Yes. It's specifically permitted. It will, of course, not execute any
atexit-registered functions or other signal handlers.


Ah, thank you. I just needed to be sure of that. :)
Nov 15 '05 #3

P: n/a
Free Bird wrote:
I have two questions about signal handlers. First of all, is it possible to specify a signal handler for all non-specified signals? Since ISO C defines only six signals but POSIX defines a lot more of them, I'd like a way to
just use a generic signal handler (which just exits with a special exit
code, for instance) for all non-standard signals, but I have no idea if this is possible while remaining ISO C compliant.


I don't mean to sound impatient, but doesn't anyone have an answer to this
quesion? And yes, I know I made a mistake in the subject line (maybe that
caused you to think I had only one question ;)).

If I shouldn't have posted this reminder just yet I apologize.
Nov 15 '05 #4

P: n/a
Free Bird wrote:
First of all, is it possible to specify a signal handler for all
non-specified signals?
I doubt it.
Secondly, can anyone with a copy of the C99 standard confirm that
it's safe to call _Exit() from signal handlers which may be called
asynchronously?


Does this help?

> _EXERCISE DESCRIPTION_
Name every standard for the C language or operating systems that the signal-handler thread mentions, giving each one once.

> _EXTRACTED ENTRIES_
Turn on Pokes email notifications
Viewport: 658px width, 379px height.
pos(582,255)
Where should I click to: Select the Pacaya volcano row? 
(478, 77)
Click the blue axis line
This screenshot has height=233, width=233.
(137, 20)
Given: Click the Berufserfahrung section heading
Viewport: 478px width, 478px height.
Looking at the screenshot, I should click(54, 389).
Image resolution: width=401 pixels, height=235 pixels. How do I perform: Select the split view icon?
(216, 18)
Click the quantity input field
---
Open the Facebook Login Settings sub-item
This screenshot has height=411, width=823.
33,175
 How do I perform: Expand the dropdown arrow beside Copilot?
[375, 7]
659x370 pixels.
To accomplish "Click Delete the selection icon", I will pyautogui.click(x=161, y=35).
---
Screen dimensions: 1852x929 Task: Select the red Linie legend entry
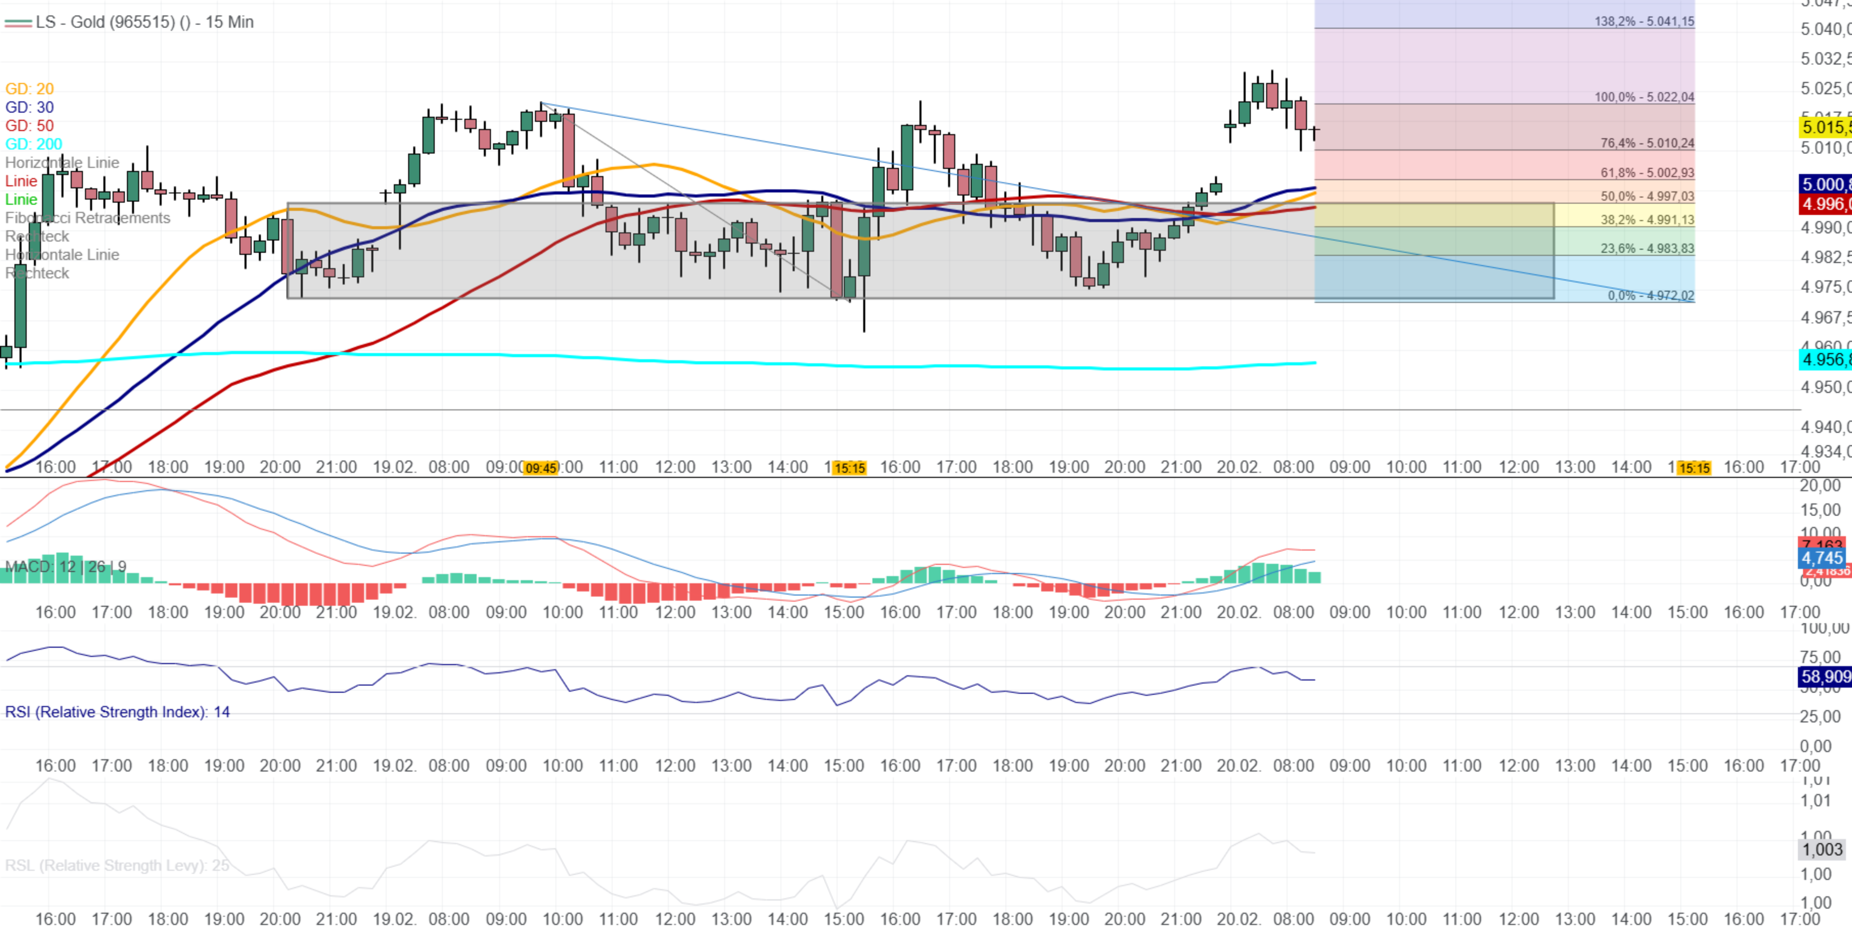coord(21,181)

> _THE ANSWER_
ISO C, POSIX, C99